I was born in autumn and suspect this is an inborn, natural, seasonal rhythm that explains the deep sense of well-being that settles within me this time of year. I love the color brown, sepia-toned photographs, and dirty, musty wines. I head up into the forest to breathe in the mouldering duff under the blanket of newly fallen leaves. I am deeply engaged in squirrel-like behavior, gathering for winter's leanness as if my life hangs in the balance. I miss the harvest fires of my North Dakota days but here in New Mexico, new pleasures: piñon nuts and prickly pear fruit. Quiet, calming, a natural slowing and ebbing, so wonderful.
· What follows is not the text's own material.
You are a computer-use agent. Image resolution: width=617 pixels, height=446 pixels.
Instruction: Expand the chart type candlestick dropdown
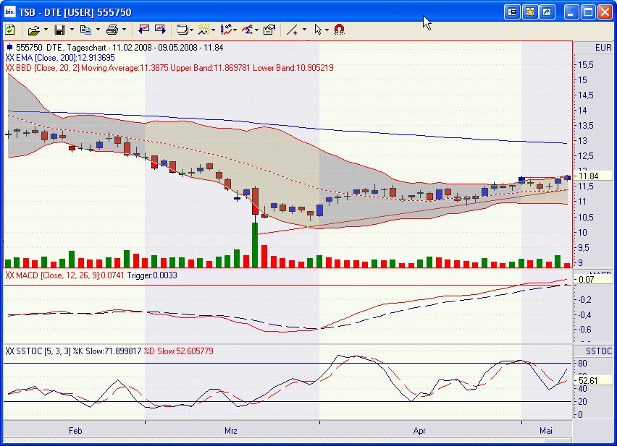tap(235, 30)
It's also a time of year when reading is more appealing. Dark descends earlier and so the last evening hours seem best spent with a book and mug of tea. The year's deep reading project wraps up with The Brothers Karamazov by Fyodor Dostoevsky which we'll discuss the evening of November 25 via Zoom (drop me an email if you'd like to jump in on that) and as I reflect on what I've read so far, all these classical texts and treasures our culture has produced, I revisit a provocation that's stuck with me from Ray Bradbury's Fahrenheit 451.
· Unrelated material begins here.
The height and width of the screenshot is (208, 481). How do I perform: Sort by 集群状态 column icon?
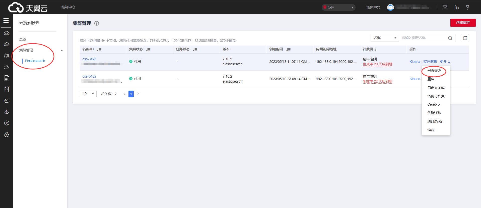click(x=148, y=50)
If you've read that book, you'll recall that this is a book about censorship and book burning. The protagonist, Montag, at first one of the book burners, later joins a community of outsiders where each member has committed one book or even part of a book to memory, an effort I interpret as both a means of preserving orally what is being lost and a commentary on the life-sustaining and life-shaping power of stories as essential for us as humans. Ray Bradbury, when asked which book he'd memorize, said Charles Dickens' A Christmas Carol.
Authoritarian hell-scape and apocalyptic tones aside, let me ask you this: pretend we all went camping for a week and around the fire every evening, we'd listen as you perform the book you've lovingly and painstakingly committed to memory. This is the one story that if all the books in the world suddenly disappeared, your having memorized it means that you are the keeper of that story for our culture.
Which book would you choose and why? Comment below or drop me an email and I'll tell you mine. If you have to think about this for a while, do so as you go for an autumnal walk enjoying the sights, sounds, smells, and feel of the season.
My choice would be "The Book Thief," because its theme resonates with me each time I view its spine on my bookshelf. In this wonderfully written novel, Markus Zusak takes us from a simple act of thievery to a different, whole-scale pursuit of pages between covers that serve to illustrate the value of written words, even in times when there are few books to be found, and the unlawful act of possessing one might lead to dire consequences. My second choice would be a book of poetry by either David Whyte, Mary Oliver or Jane Hirshfield.